引退後の選手の関係性は

── ご自身が引退されたあとの関係性はいかがでしたか?

 

平野さん:特に佳純は私にとってちょっと特別で。勝手に自分の夢というか、自分が達成できなかったことを託していたような部分がありました。だから「今、佳純しんどいかな」って思うときにはちょっと声をかけてみたり。技術面でも実績でも佳純の方が上ですので、少しでもストレス発散になればいいなという気持ちで…。

 

── たとえばご自身の経験からアドバイスされることもあったのでしょうか?

 

平野さん:ベテランになり勝てなくなると「卓球が古い」とか「時代は終わった」みたいな感覚でモノを言ってくる人がいるんですよ。もちろん実力社会なので、勝てなくなったらそう言われるのもわかります。だからと言ってその選手がそれまで築いてきた努力や功績の価値は変わらないですよね。そこに現役中は気づけず、苦しくなることも多いんです。私もそうでした。

 

だから佳純が同じような立場になったときに、どのような卓球人生を歩むにしても佳純の功績はなくならないと、悔いなくやりきってほしいと、そういった私の想いを話したことはありましたね。

 

── 石川さんも2023年の5月に引退されましたが、お二人はプライベートでも仲がいいそうですね。

 

平野さん:この前、山口県で一緒に トークショーに出させてもらったんですが、もうめちゃくちゃ楽しかったです。前日に集合してからご飯食べ行って、温泉にも行って。それで次の日もまたトークショー始まる前からどっちかの部屋に集合してお喋りして。振り返ったら「ずーっと喋ってたね」みたいな(笑)。

 

現役中も時々ご飯に行ったりはしていたんですけど、プライベートというよりは遠征や合宿での方が多かったかな。やっぱりそれぞれ住んでる場所もペースも違いましたからね。

 

でも今は二人とも引退したので、気を遣うことなく気軽に連絡を取り合っています。「この辺のスケジュールどう?」「忙しいから、じゃぁ、こっちの日にしようね〜」なんて言いながら気楽に。

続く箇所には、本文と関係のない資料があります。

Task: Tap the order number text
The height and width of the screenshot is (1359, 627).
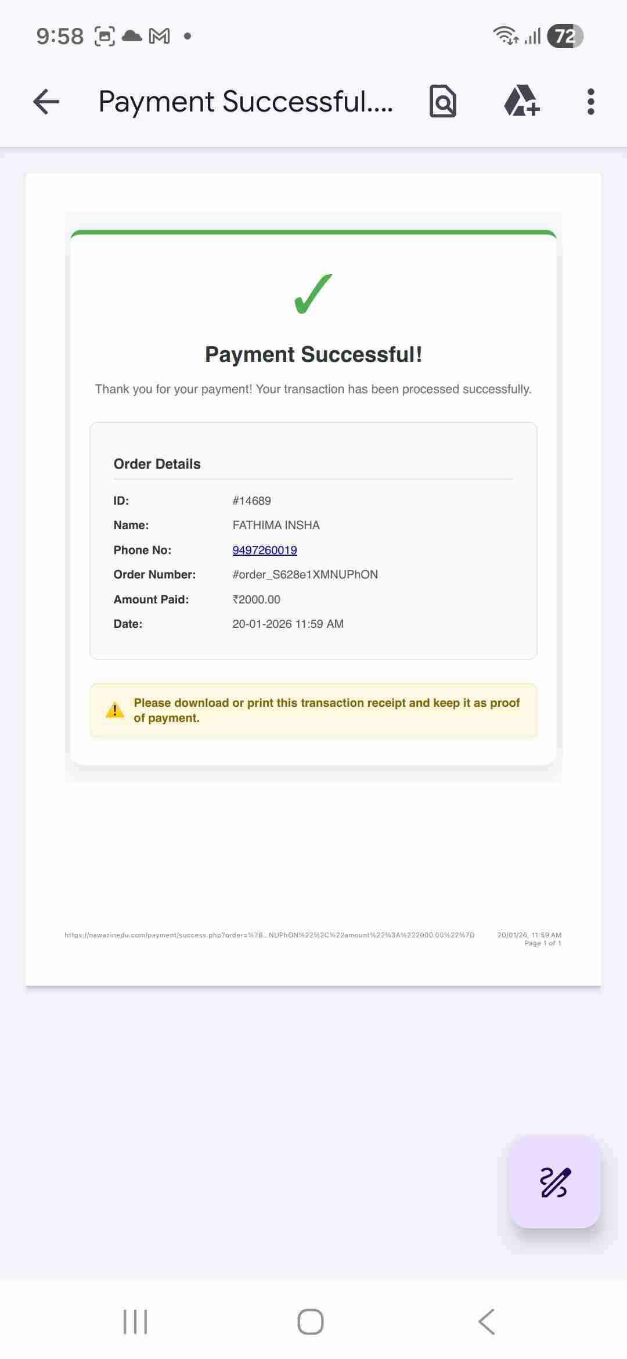Action: (x=305, y=574)
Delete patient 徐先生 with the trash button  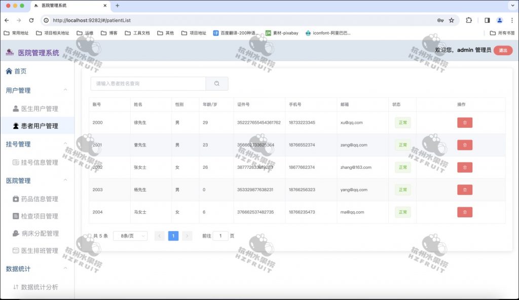[x=465, y=122]

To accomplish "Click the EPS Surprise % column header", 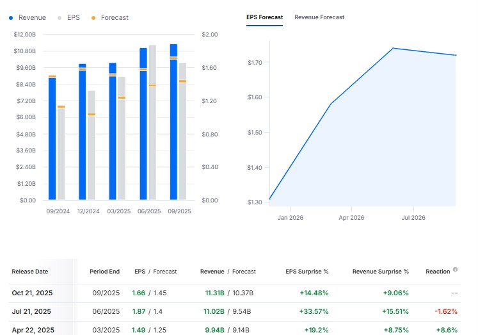I will [307, 272].
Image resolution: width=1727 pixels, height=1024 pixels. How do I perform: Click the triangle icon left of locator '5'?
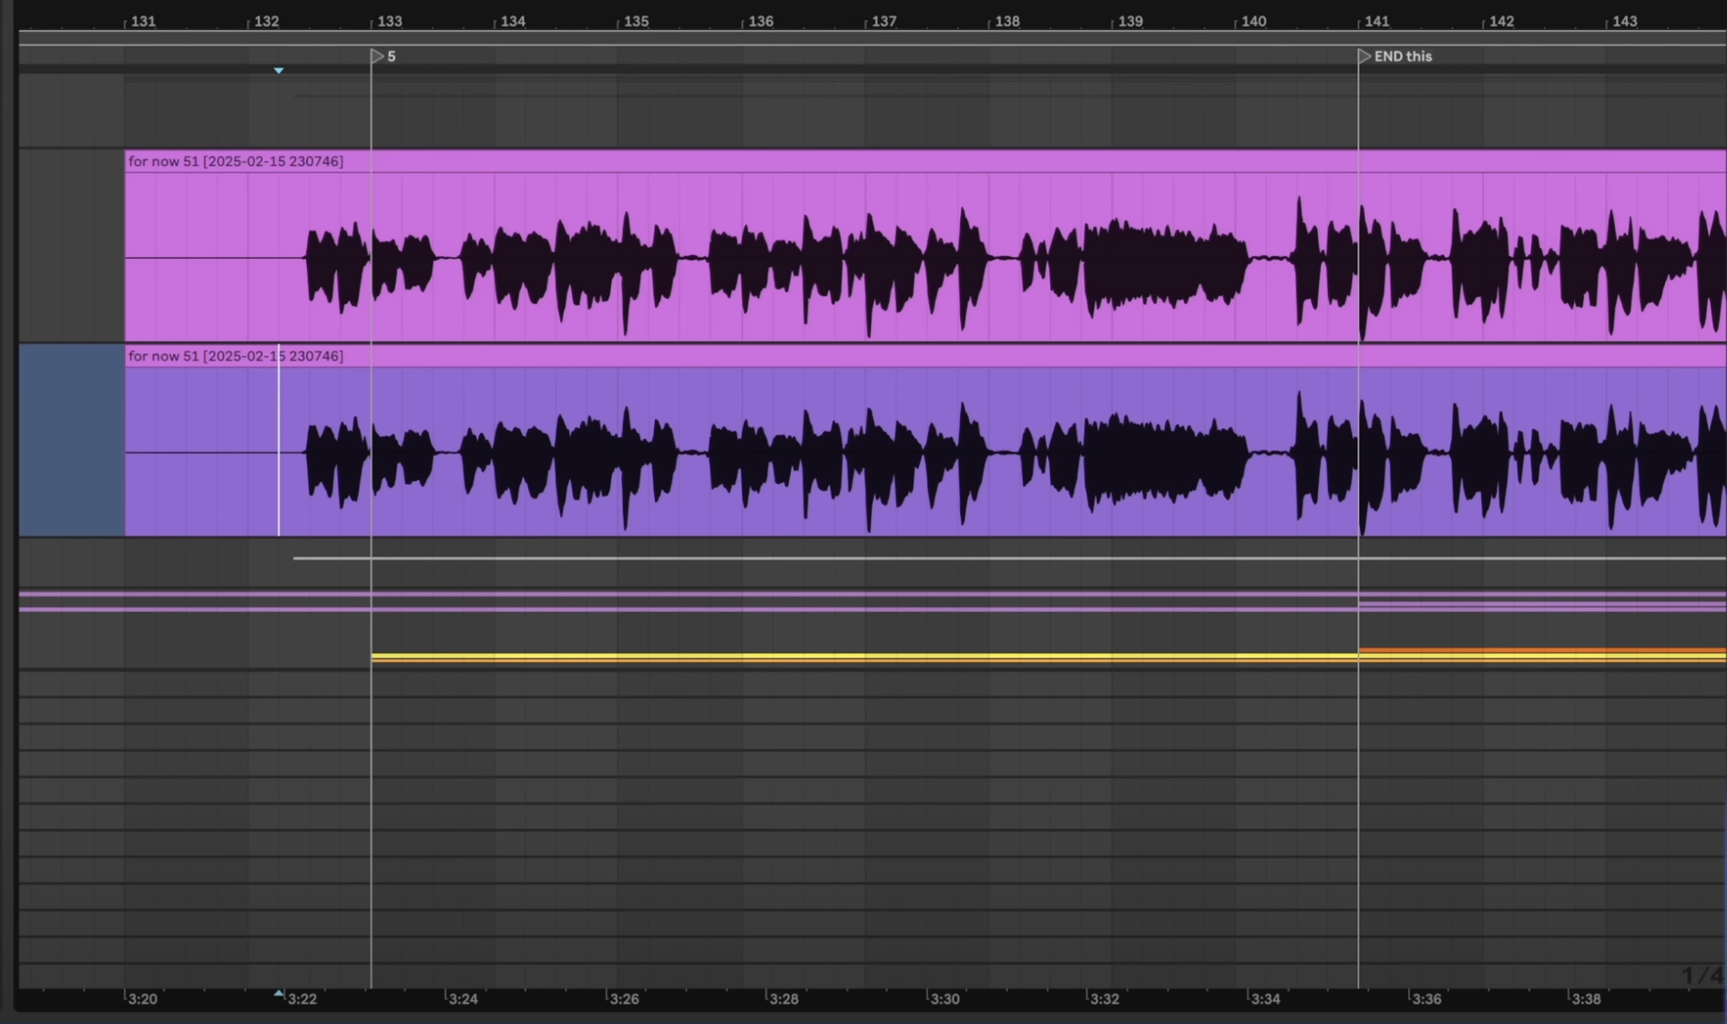pyautogui.click(x=378, y=56)
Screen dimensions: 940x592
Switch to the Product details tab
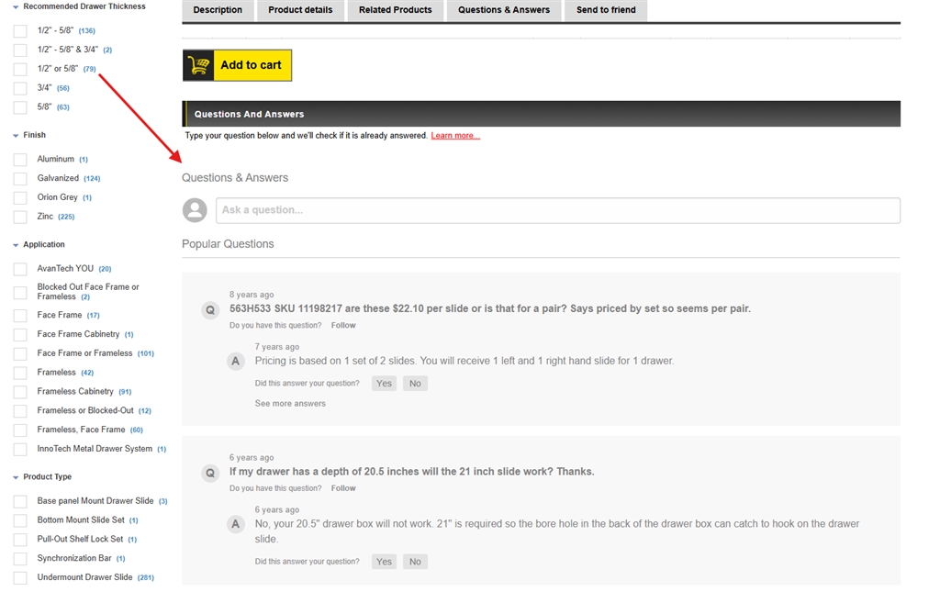click(x=300, y=10)
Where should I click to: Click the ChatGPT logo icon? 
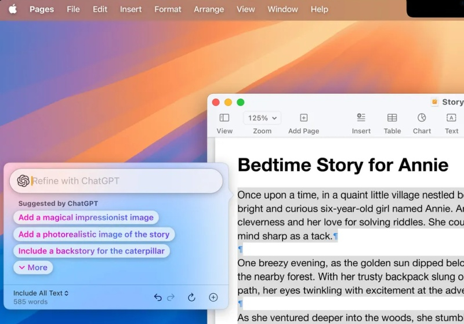tap(23, 181)
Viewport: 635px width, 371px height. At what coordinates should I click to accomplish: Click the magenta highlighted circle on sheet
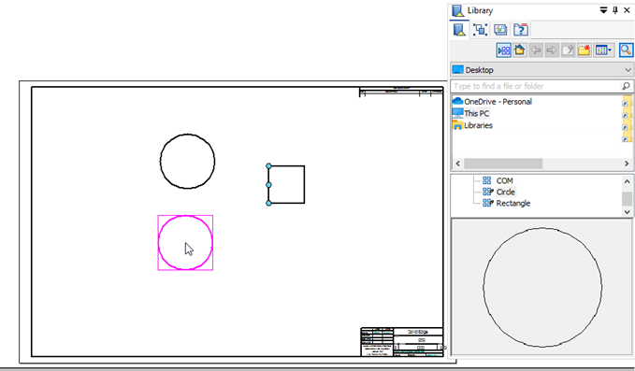(x=185, y=242)
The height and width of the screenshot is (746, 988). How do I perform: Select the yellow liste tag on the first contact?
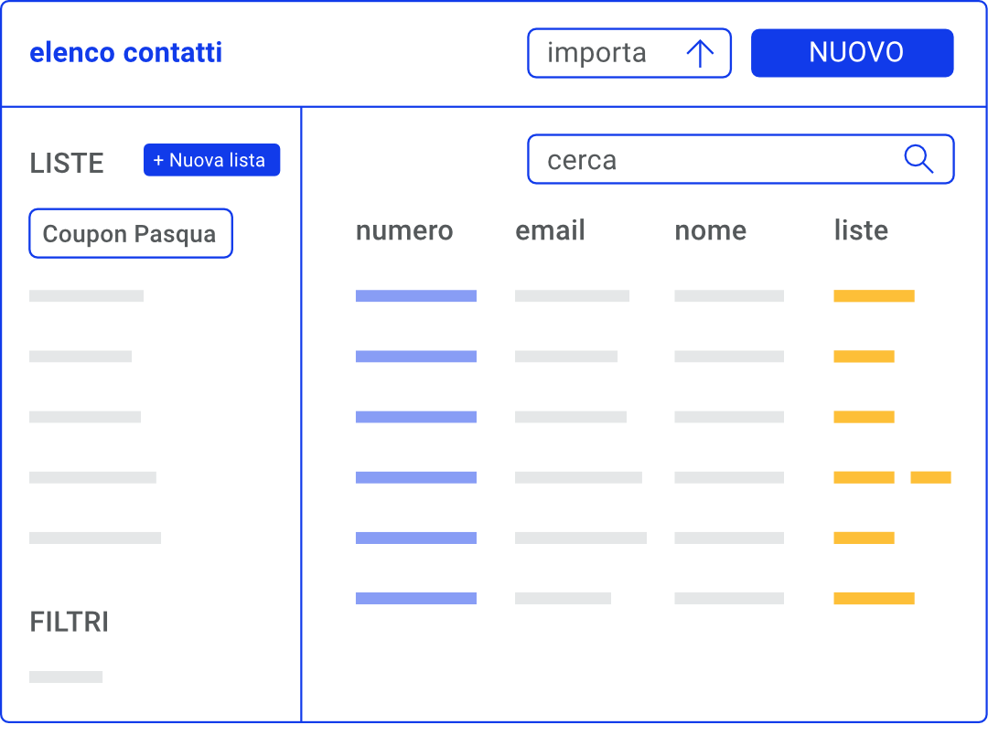point(874,295)
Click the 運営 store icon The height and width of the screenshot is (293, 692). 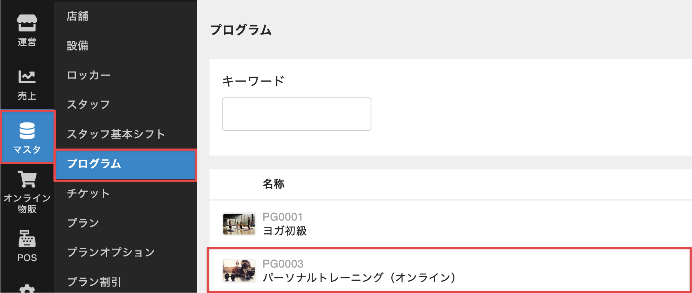pos(27,23)
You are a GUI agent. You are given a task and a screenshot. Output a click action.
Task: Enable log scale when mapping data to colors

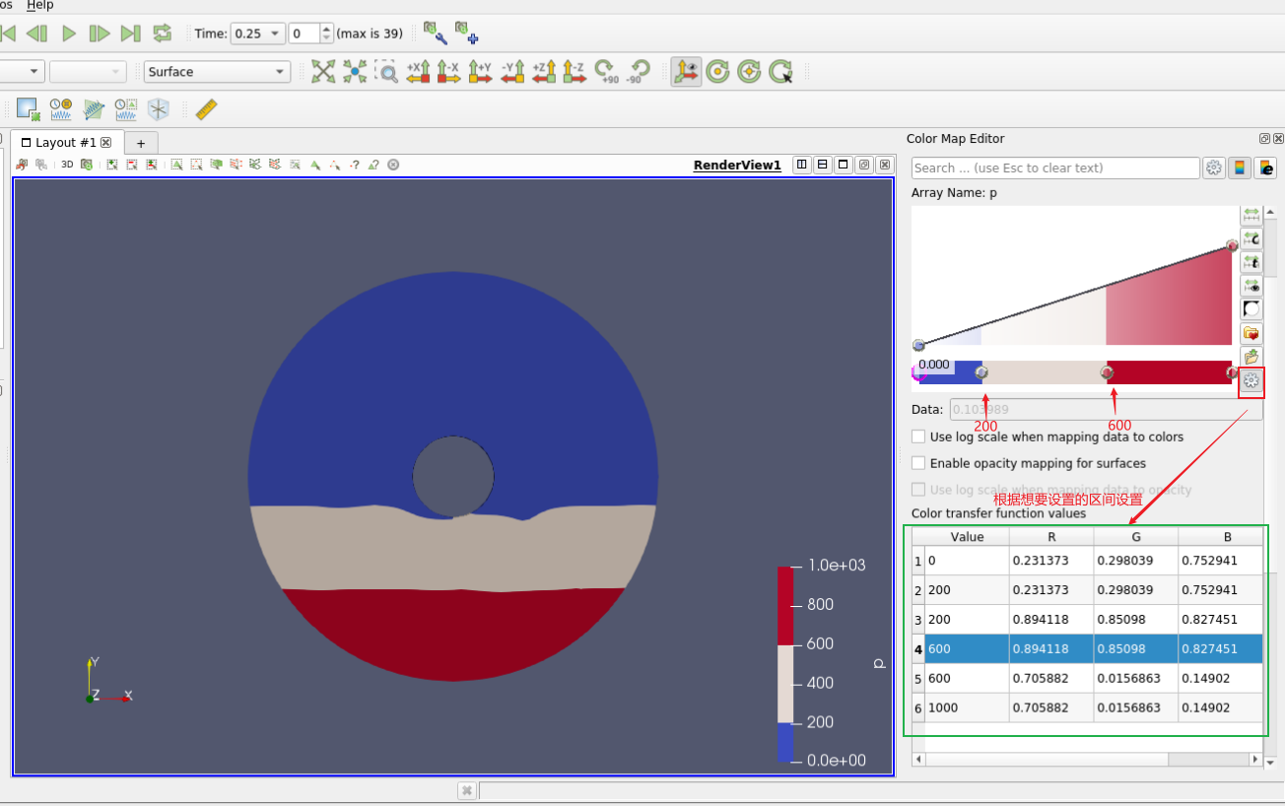pyautogui.click(x=918, y=437)
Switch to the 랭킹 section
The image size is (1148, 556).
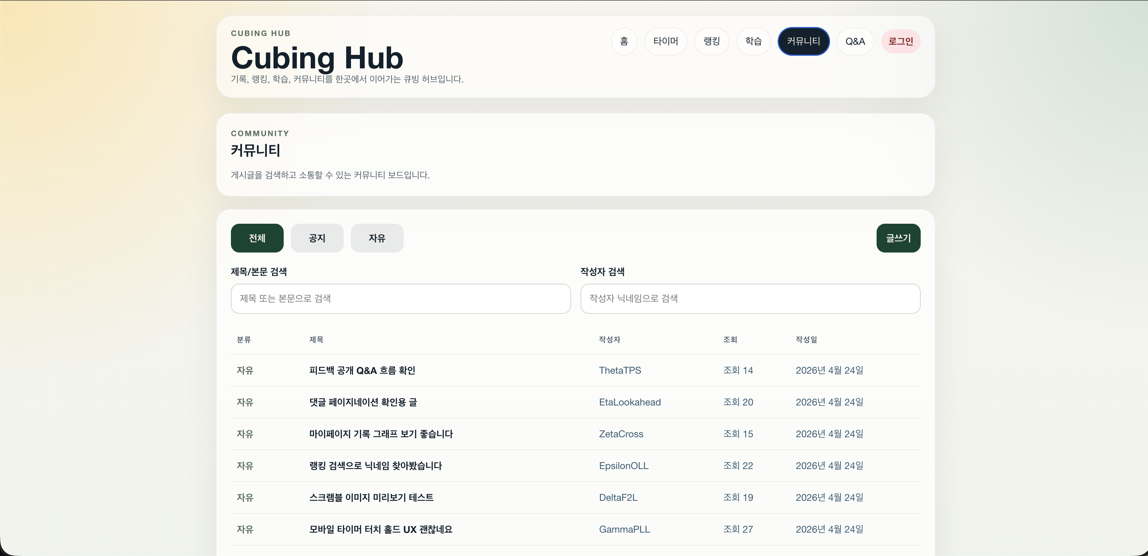(711, 41)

またご飯を食べに行く計画立てていますよ!

 

PROFILE 平野早矢香さん

1985年生まれ。栃木県鹿沼市出身。5歳で卓球を始め、仙台育英学園秀光中学校・仙台育英学園高等学校に進学。卒業後ミキハウスに入社、オリンピックでは2008年北京にて、団体戦4位。2012年、ロンドンでは福原愛、石川佳純両選手とともに団体戦で銀メダルを獲得。男女通じて日本卓球史上初の五輪メダリストとなった。現在は後進の指導に務めるほか、全国各地にて、講習会、講演会、解説、スポーツキャスターとして広く活動。